Strona:Józef Weyssenhoff - Soból i panna.djvu/136

Z Wikiźródeł, wolnej biblioteki
Ta strona została skorygowana.
—   123   —

Obaj naraz myśliwi drgnęli i przypadli do ziemi, nieruchomi, jak szare kamienie na zieleniejącym trawniku. Zadzwoniło po lesie głuchym dzwonkiem, niby zdławionym śmiechem, potem wybuchnął szum, jak wystrzelony gdzieś daleko szmermel. Czarny kogut podjeżdżał, chrzęszcząc w pióra, do romansowo gruchającej cieciorki. Zagrało powtórnie bliżej w brzezinie, ale zanim pyszny szmermel zakończył miłosnego kuranta, wybuch strzału potrząsnął lasem, odbił się parę razy o niewidzialne zręby pagórków i rozpłynął. Lekkie szmery w konarach drzew dały poznać, że niejeden skrzydlaty mieszkaniec, mający zwyczaj budzić się pod promieniem jutrzni, wyrwany został ze snu przez grzmot broni palnej.

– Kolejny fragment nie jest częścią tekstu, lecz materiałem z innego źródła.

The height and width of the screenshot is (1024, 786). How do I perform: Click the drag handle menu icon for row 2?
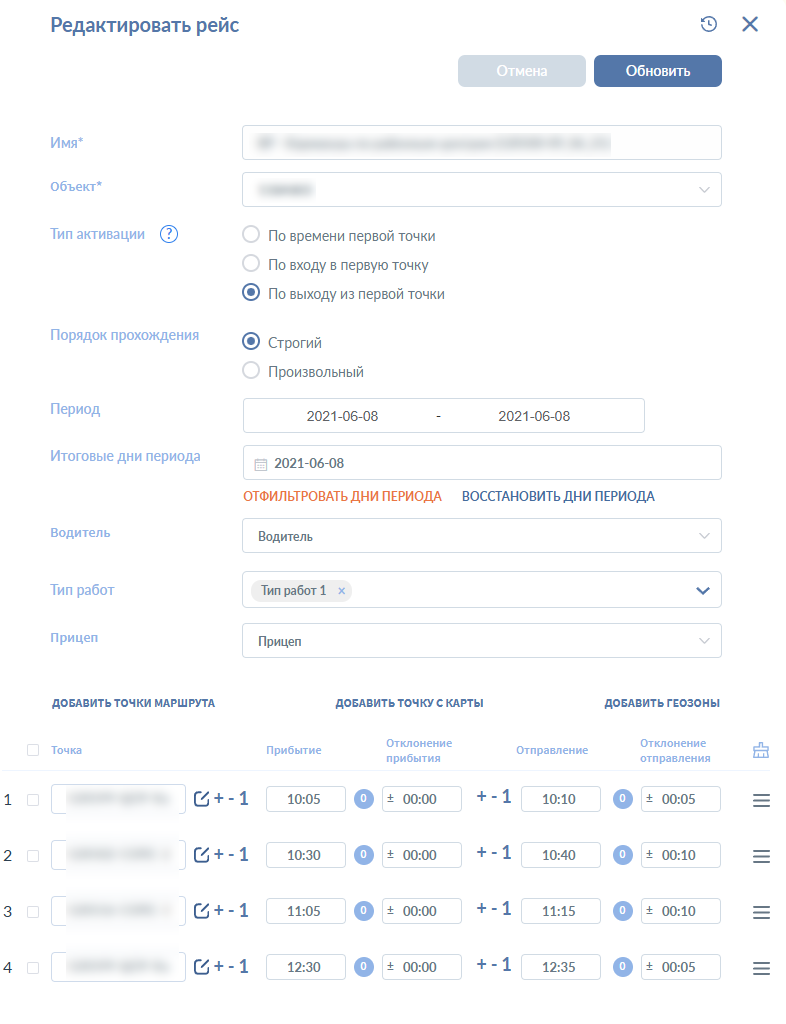[x=761, y=856]
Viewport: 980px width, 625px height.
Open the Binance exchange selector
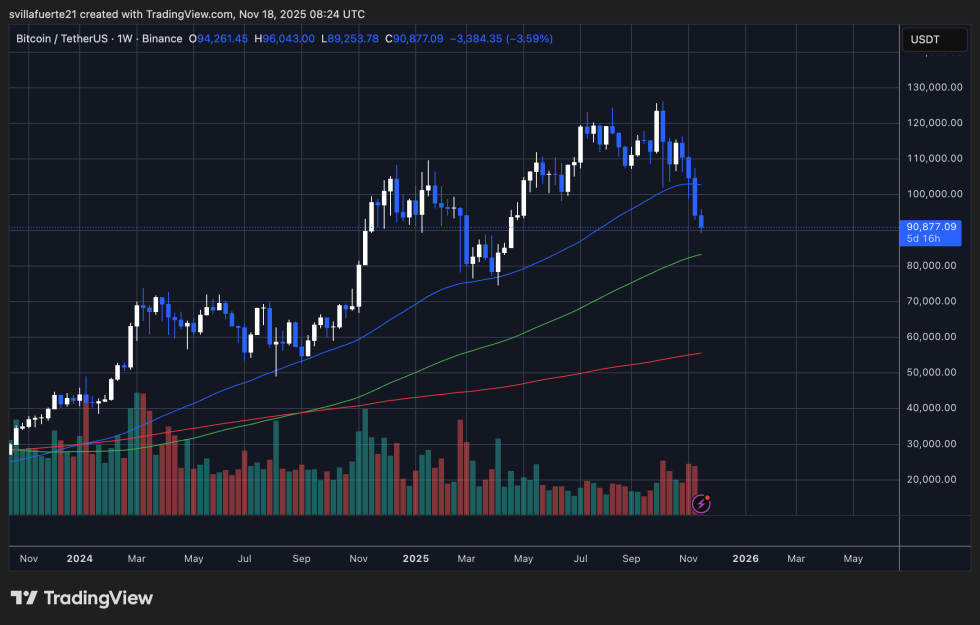coord(164,39)
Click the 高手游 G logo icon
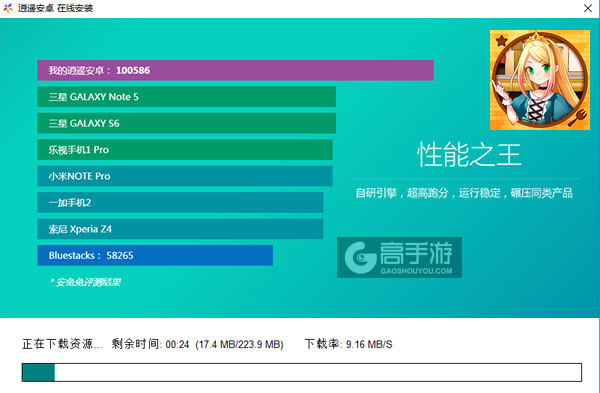This screenshot has width=600, height=393. [x=360, y=257]
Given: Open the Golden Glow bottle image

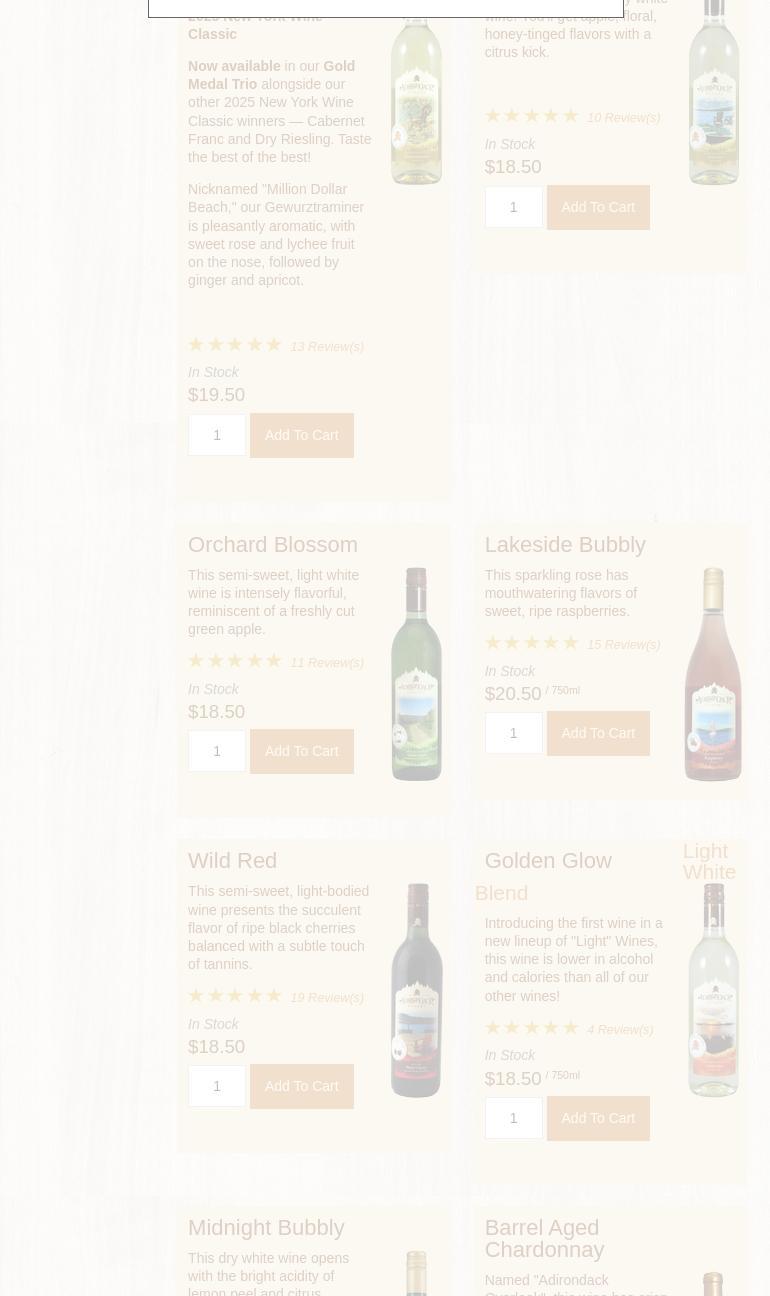Looking at the screenshot, I should pyautogui.click(x=713, y=990).
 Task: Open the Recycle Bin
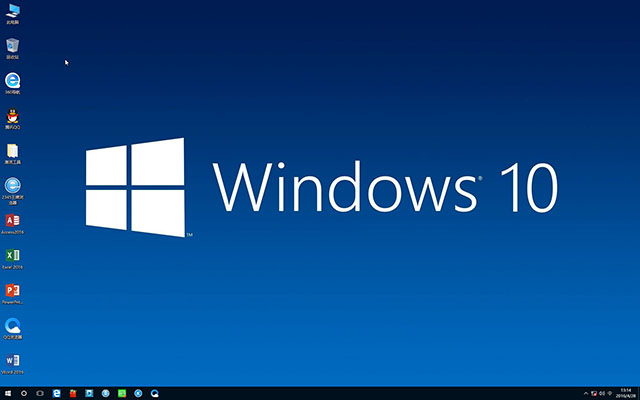click(x=12, y=47)
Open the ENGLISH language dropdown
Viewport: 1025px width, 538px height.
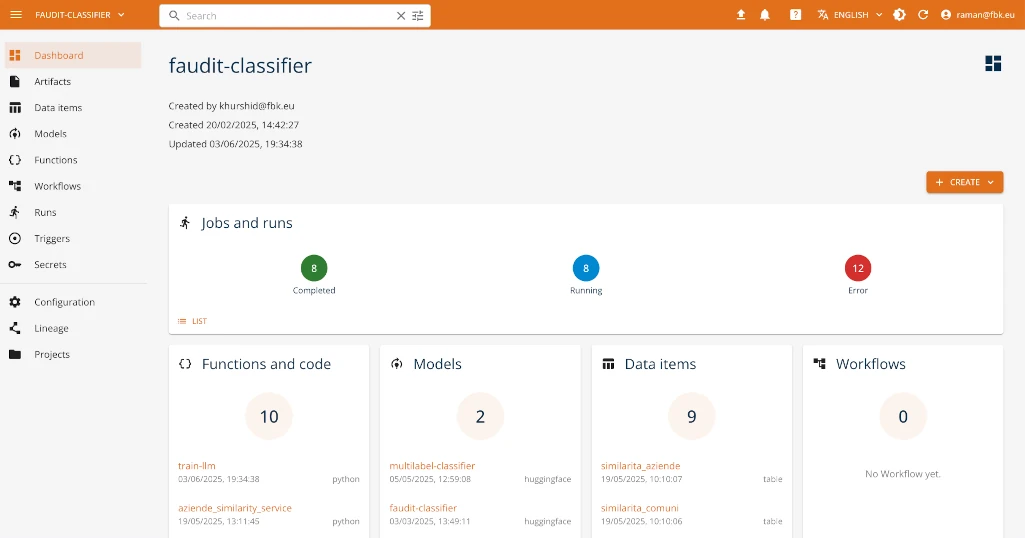pos(850,15)
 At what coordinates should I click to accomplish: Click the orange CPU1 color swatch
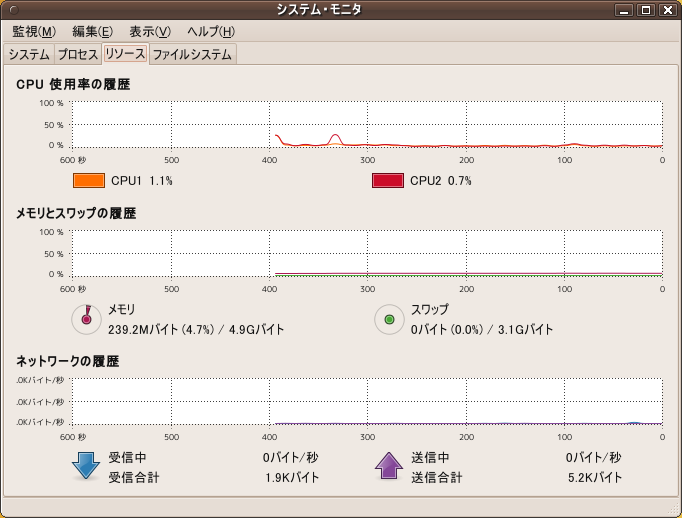[x=89, y=181]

W harmonii powstającego dnia, pośród miłosnej uczty wielkich ptaków, śmiertelny przemysł ludzki zazgrzytał fałszem. Ale myśliwy, gdy proch poczuje, myśli już tylko o zdobyczy.
— Szelma Łaukinis! jednego już zdusił napewno — szepnął Stanisław.
Siedzieli jak trusie kilka minut, przytuleni do jodłowej budki.
— Gra znowu! — porozumieli się przyjaciele oczyma, bez głosu.
Jakoż niepomny gromowych ostrzeżeń, zacietrzewiony w swej miłosnej imprezie, zatokował kogut nieopodal od budki. Urwał, podleciał bliżej i spoczął na kępie o kilka kroków od myśliwych.